Erstellt am 27. April 2016, 06:34

von Karin Widhalm

Frühstück und mehr. 15 Menschen mit Behinderung arbeiten in der eben eröffneten Frühstückspension mit „sozialem Mehrwert“ im Weinviertler Unternalb.

»Aufessen« steht im fröhlichen Frühstücksraum der neuen Frühstückspension an der Wand. Das Frühstücksbuffet machen Menschen mit Behinderung, die im angrenzenden Biobauernhof leben.  |  NOEN, Markus Fattinger, Caritas Wien

„Behindert ist, wer behindert“: Das ist ein wichtiger Satz im Leitbild der Caritas-Behinderteneinrichtungen im Weinviertel – und trifft zum Beispiel bei der Suche nach einem Arbeitsplatz für Menschen mit Behinderung zu. Die Caritas-Werkstätten bieten in verschiedenen Tätigkeitsfeldern eine Möglichkeit zum Arbeiten – und jetzt ist eine Einzigartige dazugekommen.

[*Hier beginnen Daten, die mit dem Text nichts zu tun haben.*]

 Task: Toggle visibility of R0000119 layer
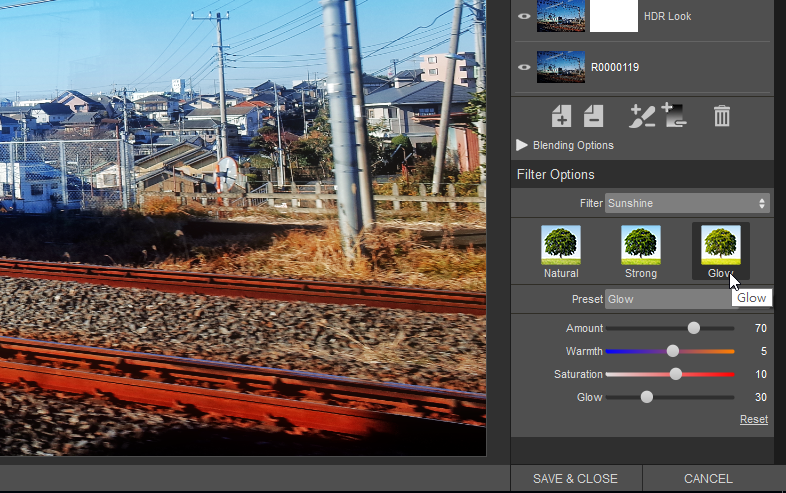coord(524,68)
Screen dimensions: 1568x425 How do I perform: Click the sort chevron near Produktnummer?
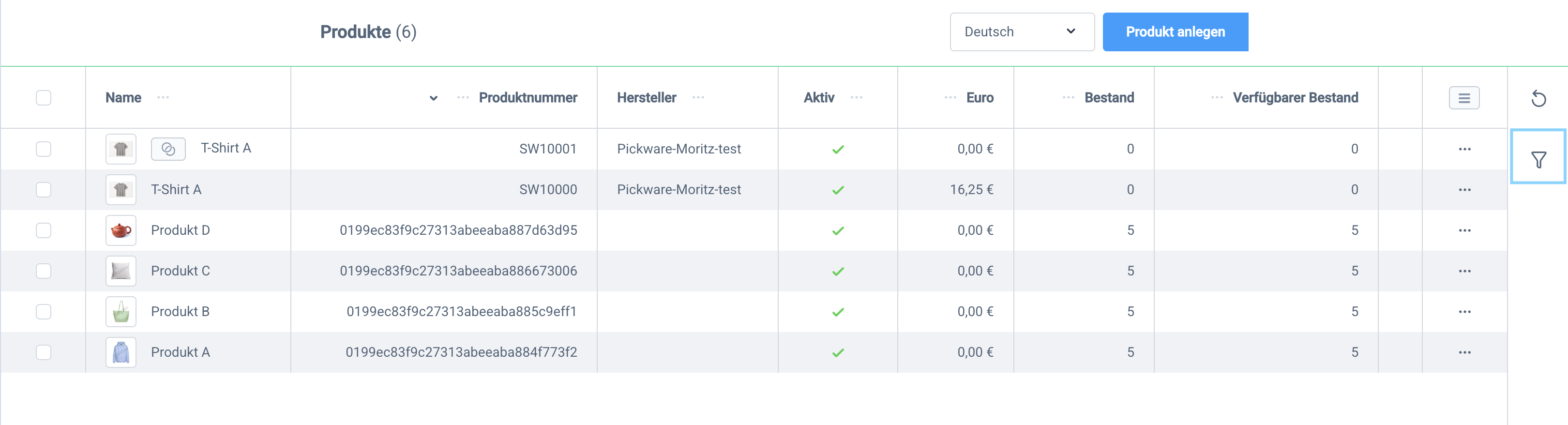(x=434, y=98)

Der Biobauernhof in Unternalb, in dem Menschen mit intellektueller Behinderung wohnen und arbeiten, hat seit Anfang April eine Frühstückspension. Sie ist im Westflügel in der früheren Propstei des Stiftes Göttweig untergebracht: Dieser Teil des Dreikanthofes diente lange Zeit als Pfarrhof.

Architektur-Studenten tüftelten an den Plänen und packten mit den Caritas-Klienten und Fachleuten in der 17-monatigen Bauphase mit an. Sie entwickelten auch den Namen „Obenauf“.

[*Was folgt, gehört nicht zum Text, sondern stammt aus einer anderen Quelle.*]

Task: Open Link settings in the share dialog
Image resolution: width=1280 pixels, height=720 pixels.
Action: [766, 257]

Architektur-Studenten packten mit an

„Generell war’s eine riesengroße Erfahrung für die Studierenden“, berichtet Architektur-Professor Peter Fattinger. „Die größte Herausforderung war, die Wünsche der Caritas mit den Ideen von 25 angehenden Architekten auf einen Nenner zu bringen“, erzählt Student Max Hofmann. Aber: „Wir sind an unseren Aufgaben gewachsen.“

Fünf, teilweise barrierefreie Gästezimmer mit zehn Betten sind dabei entstanden. Die Raumhöhe von 4,8 Metern wurde vollauf genutzt: Holzboxen wurden eingebaut, die innen das Bad beherbergen und außen über eine Stiege begehbar sind. Man achtete auf die Bewahrung des historischen Bestandes, der mit modernem Holzmobiliar aufgepeppt wurde.

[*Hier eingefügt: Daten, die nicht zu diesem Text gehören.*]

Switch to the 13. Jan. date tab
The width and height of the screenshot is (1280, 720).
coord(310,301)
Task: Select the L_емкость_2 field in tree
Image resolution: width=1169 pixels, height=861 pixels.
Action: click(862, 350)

Arbeitsplätze für 15 Menschen

15 Menschen mit Behinderung haben dort Arbeitsplätze bekommen – überziehen die Betten, kümmern sich um die Reservierungen oder richten das Frühstücksbuffet. Für Caritas-Generalsekretär Klaus Schwertner ist das „ein Tourismusbetrieb mit sozialem Mehrwert“.

„Mit diesem Projekt möchten wir eine Vorbildfunktion übernehmen“, sagt Thomas Krottendorfer, Leiter der Caritas-Behinderteneinrichtungen im Weinviertel. Er hätte gleich noch eine weitere Vision für die dort arbeitenden Menschen mit Behinderung als nächsten Schritt parat: ein eigenes Einkommen und damit eine eigene Sozialversicherung.